Di luar itu, para TKI laki-laki usia di atas 16 tahun yang bekerja di perusahaan perkebunan Suriname menerima gaji sebesar 60 sen sehari dan pekerja wanita usia di atas 10 tahun sebesar 40 sen sehari. Berdasarkan perjanjian, para tenaga kerja itu juga harus bekerja sesuai kontrak selama lima tahun dan dengan ketentuan bekerja untuk enam hari dalam satu minggu. Setiap harinya, mereka bekerja dalam delapan jam di perkebunan atau 10 jam di pabrik. Setelah masa kontrak berakhir mereka lantas diberi hak untuk pulang kembali ke Indonesia atas biaya pemerintah Belanda.
Masa Kemerdekaan dan Orde Baru
Pada 3 Juli 1947 menjadi tanggal bersejarah bagi lembaga Kementerian Perburuhan dalam era kemerdekaan Indonesia. Melalui Peraturan Pemerintah No 3/1947 dibentuk lembaga yang khusus mengurus masalah perburuhan di Indonesia dengan nama Kementerian Perburuhan dan mengangkat Soerarti Karma Trimurti sebagai Menteri Perburuhan untuk pertama kali. Akan tetapi, kisruh politik yang selalu mewarnai pemerintahan Orde Lama menyebabkan permasalahan TKI tidak diberi perhatian yang berarti, bahkan boleh dikata tidak ada sama sekali, hingga berganti pemerintahan dari Orde Lama ke Orde Baru.
Pada masa awal Orde Baru Kementerian Perburuhan diganti dengan Departemen Tenaga Kerja, Transmigrasi, dan Koperasi sampai berakhirnya Kabinet Pembangunan III (1983). Mulai Kabinet Pembangunan IV (1983-1988) lembaga ini berubah menjadi Departemen Tenaga Kerja dan Transmigrasi, sementara Koperasi membentuk Kementeriannya sendiri.
Selanjutnya dapat pula dikatakan, pada masa kemerdekaan Indonesia hingga akhir 1960-an, penempatan Tenaga Kerja Indonesia ke luar negeri belum melibatkan peran pemerintah, tetapi telah terjadi secara orang-perorang, berdasarkan hubungan agama dan ikatan kekerabatan, atau melalui pola tradisonal akibat adanya lintas batas antarnegara. Negara tujuan utamanya adalah Malaysia dan Arab Saudi.
Untuk Arab Saudi, para pekerja Indonesia pada umumnya dibawa oleh mereka yang mengurusi orang naik haji/umroh maupun oleh orang Indonesia yang sudah lama menetap di Arab Saudi.
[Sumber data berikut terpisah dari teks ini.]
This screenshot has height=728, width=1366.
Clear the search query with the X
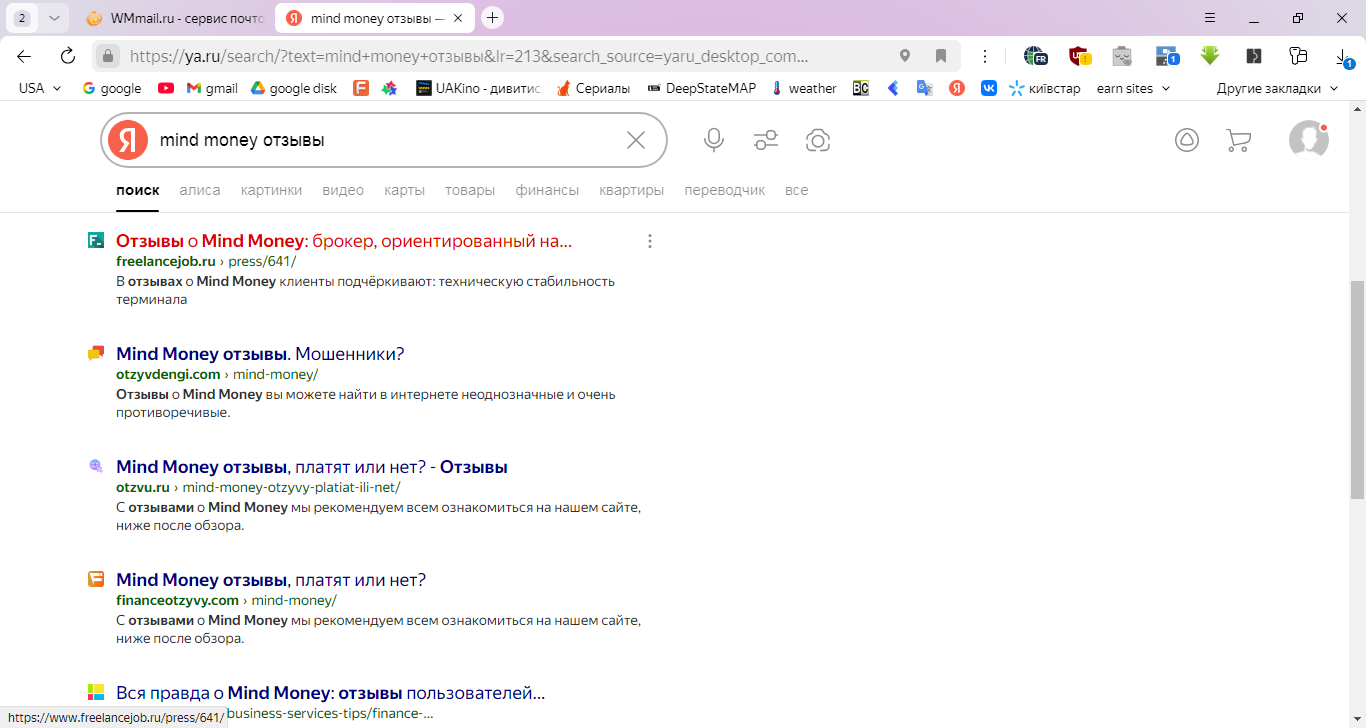point(636,140)
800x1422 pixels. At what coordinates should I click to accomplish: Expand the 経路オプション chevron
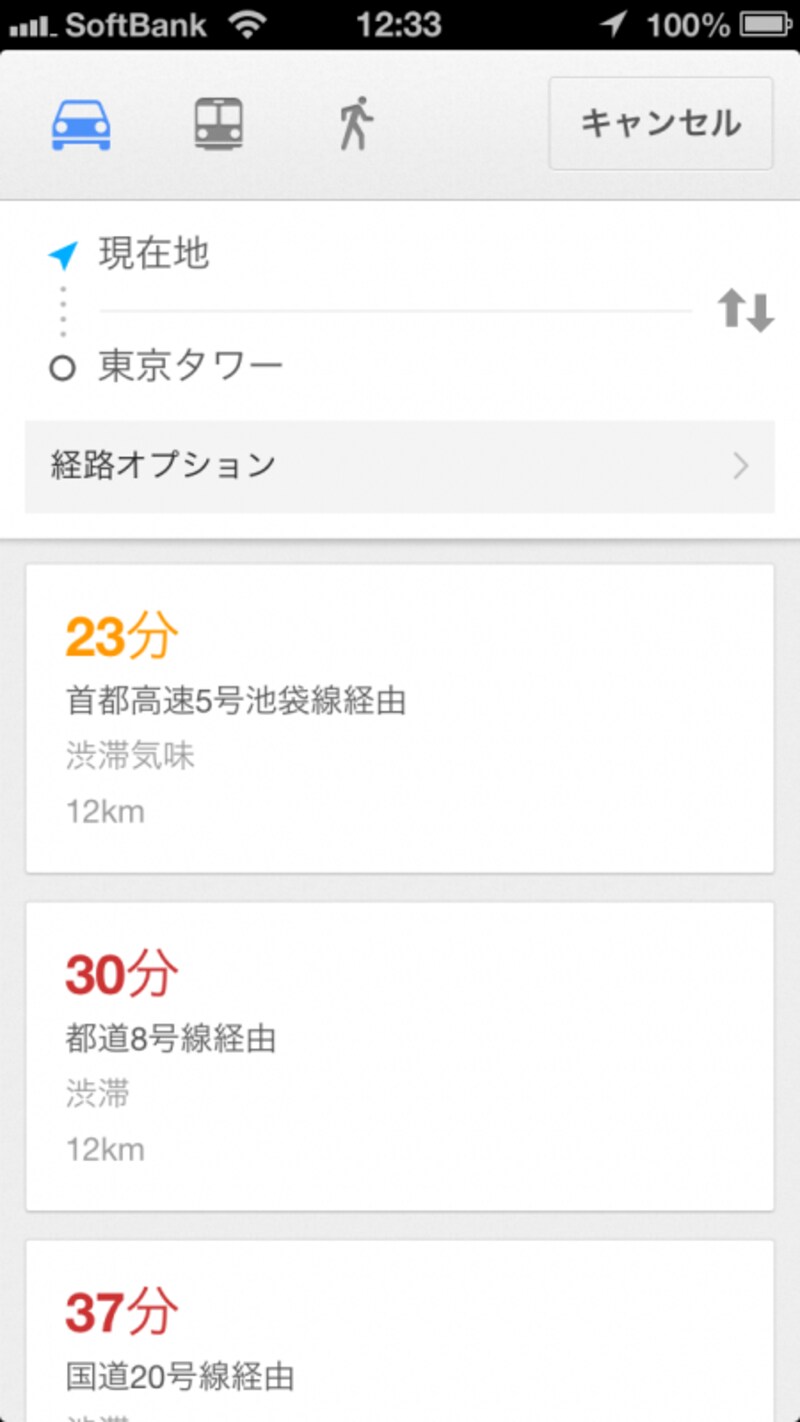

Dengan demikian, secara diam-diam sudah banyak perantauan asal Indonesia ke Timur Tengah khususnya Arab Saudi dengan tujuan selain bekerja juga bisa sekaligus menunaikan ibadah haji/umroh atau untuk keperluan menuntut ilmu.
Adapun warganegara Indonesia yang melancong ke Malaysia sebagian besar datang begitu saja tanpa membawa surat dokumen apa pun, karena memang sejak dahulu telah terjadi lintas batas tradisional antara dua negara tersebut. Hanya pada masa konfrontasi kedua negara di era Orde Lama (1962-1966) kegiatan pelintas batas asal Indonesia menurun, namun bukan berarti hilang sama sekali.
Penempatan TKI dengan Kebijakan Pemerintah
Penempatan TKI yang didasarkan pada kebijakan pemerintah Indonesia baru terjadi pada 1970 dan dilaksanakan oleh Departemen Tenaga Kerja, Transmigrasi, dan Koperasi dengan dikeluarkannya Peraturan Pemerintah No 4/1970 melalui Program Antarkerja Antardaerah (AKAD) dan Antarkerja Antarnegara (AKAN). Sejak itu pula penempatan TKI ke luar negeri melibatkan pihak swasta (perusahaan jasa pengerah TKI atau Pelaksana Penempatan TKI Swasta) yang mulai didirikan oleh berbagai pihak di tanah air.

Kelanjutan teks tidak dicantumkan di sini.